D. Minervina Sanches de Mendonça (Dona Vivi) casou-se em 03-05-1954, na Basílica de Nossa Senhora Aparecida, em Aparecida-SP, com o engenheiro Antônio Aureliano Chaves de Mendonça, diplomado pela EFEI (ora UNIFEI) com a turma de 1953. Além dos muitos cargos administrativos e de técnico que exerceu, e de catedrático, ingressou na política, tendo sido Deputado Estadual, Deputado Federal, Secretário do Estado da Educação de Minas Gerais, Governador de Minas Gerais (1975/1978) e Vice-presidente da República, na gestão de João Figueiredo (1979/1985). Nas vezes em que João Figueiredo se ausentava do Brasil, e em que Aureliano de Mendonça assumia a Presidência, tomava-se Dona Vivi, para orgulho de toda a Itajubá, a primeira-dama do País. Teve o insigne casal três filhos: Maria Guiomar, Antônio Aureliano e Maria Cecília.

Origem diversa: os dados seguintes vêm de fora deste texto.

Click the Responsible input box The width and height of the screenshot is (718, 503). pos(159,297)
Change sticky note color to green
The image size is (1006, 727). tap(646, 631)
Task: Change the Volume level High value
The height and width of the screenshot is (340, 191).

Dona Vivi faleceu em Belo Horizonte. Imediatamente após o infausto acontecimento seu corpo foi trasladado para esta cidade, sua terra natal, passando aqui a ser velado na capela do Campus da Universidade Federal de Itajubá e, em 12 de outubro, sepultado em nosso Cemitério Paroquial. Segundo a nota publicada em "O Sul de Minas" de 19-10-2002, "ao velório compareceram familiares, amigos e políticos ligados ao casal. Estavam presentes o Governador Itamar Franco e comitiva formada por Alexandre Dupeyrat, Henrique Hargreaves, Marcello Siqueira, Tales Ramos, Coronel Rúbio Paulino Coelho, Chefe do Gabinete Militar do Governador, o Comandante da 6ª Região, Coronel José Humberto de Oliveira, além de autoridades municipais, como o Prefeito de Itajubá, José Francisco Marques Ribeiro, e Enéias Chiarini, Prefeito de Pouso Alegre."

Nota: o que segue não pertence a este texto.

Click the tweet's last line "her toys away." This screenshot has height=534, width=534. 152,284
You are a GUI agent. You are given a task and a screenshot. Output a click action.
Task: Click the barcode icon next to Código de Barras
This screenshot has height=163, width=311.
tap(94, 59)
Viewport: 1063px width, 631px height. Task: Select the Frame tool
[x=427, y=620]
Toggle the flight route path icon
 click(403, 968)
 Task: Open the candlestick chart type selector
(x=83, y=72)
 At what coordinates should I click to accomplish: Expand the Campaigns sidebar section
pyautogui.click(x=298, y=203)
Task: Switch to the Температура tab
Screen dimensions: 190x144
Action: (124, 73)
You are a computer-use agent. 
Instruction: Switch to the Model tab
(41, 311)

"Durante a missa de corpo presente, na Igreja Matriz de Nossa Senhora da Soledade, em Itajubá, a Irmã Emiliana (Maria Aparecida Sanches Coelho), em nome da família, leu uma homenagem à memória de Dona Vivi". Disse a Irmã Emiliana entre muitas outras pungentes referências aos predicados da falecida: "Frágil na compleição física, pequena, era gigante na força de espírito, na bondade, na meiguice. De aparente timidez, sabia posicionar-se, altaneira, quando o cumprimento do dever a impelia. E daí lhe vem a marca peculiar: a fidelidade".

A missa de 7° dia foi realizada na cidade de Três Pontas-MG, terra natal do ex-Presidente Aureliano Chaves, esposo de Dona Vivi.